* Reading text:
□ □ □

Reputation: 12320
I have below datasets
host infra domain user entity bios ip
abcd.com Lake Hov bat sos nvm x.x.x.x
kpm.com Lake Hov bat sos nvm x.x.x.x
ffger.com Data JOV sat sim nvm x.x.x.x
ffger.com Data TOV sat sim nvm NAN
kko.com Lake POV et som nvm NAN
spm.com Lake Hov bat sos nvm NAN
I want to group by infra and with domain include all NAN
so one df would be if df.group_by(infra,domain) like below
abcd.com Lake Hov bat sos nvm x.x.x.x
kpm.com Lake Hov bat sos nvm x.x.x.x
spm.com Lake Hov bat sos nvm NAN
Upvotes: 0
Views: 79
Reputation: 118
I think you can use the dropna parameter of the groupby function for the same.

□ □ □

* Data segment:

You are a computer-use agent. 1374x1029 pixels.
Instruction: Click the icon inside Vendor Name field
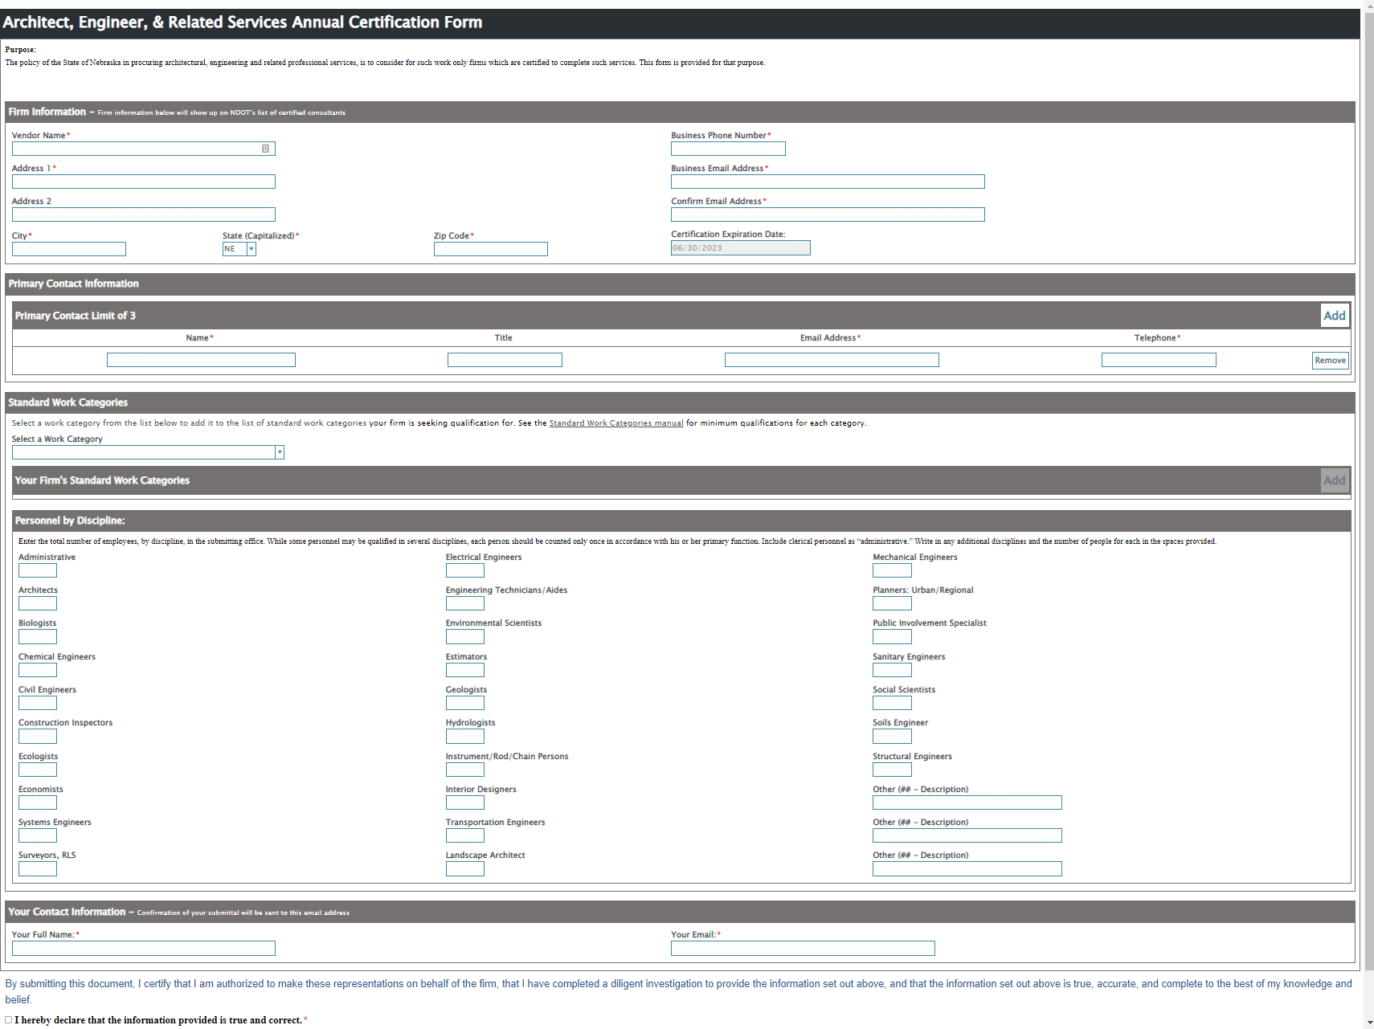[265, 149]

□ □ □

* Problems and tasks:
a) List every column name in the header row of the table in the grouping thread.
b) In the grouping thread, which parameter of the groupby function does the reply recommend?
c) Write the next part of the grouping thread, picking up right after its final sentence.

* Exercise answers:
a) host, infra, domain, user, entity, bios, ip

b) The dropna parameter.

c)
pd.__version__
# '1.1.0.dev0+2004.g8d10bfb6f'
# Example from the docs
df
a b c
0 1 2.0 3
1 1 NaN 4
2 2 1.0 3
3 1 2.0 2
# without NA (the default)
df.groupby('b').sum()
a c
b
1.0 2 3
2.0 2 5
# with NA
df.groupby('b', dropna=False).sum()
a c
b
1.0 2 3
2.0 2 5
NaN 1 4
Upvotes: 0
Reputation: 862511
You can create dictionary of DataFrames:
dfs = {f'{"_".join(name)}':df for name, df in df.groupby(['infra','domain'])}
print (dfs['Lake_Hov'])
host infra domain user entity bios ip
0 abcd.com Lake Hov bat sos nvm x.x.x.x
1 kpm.com Lake Hov bat sos nvm x.x.x.x
5 spm.com Lake Hov bat sos nvm NAN
If need loops by groups:
for name, df in tuple(df.groupby(['infra','domain'], sort=False)):
print (df)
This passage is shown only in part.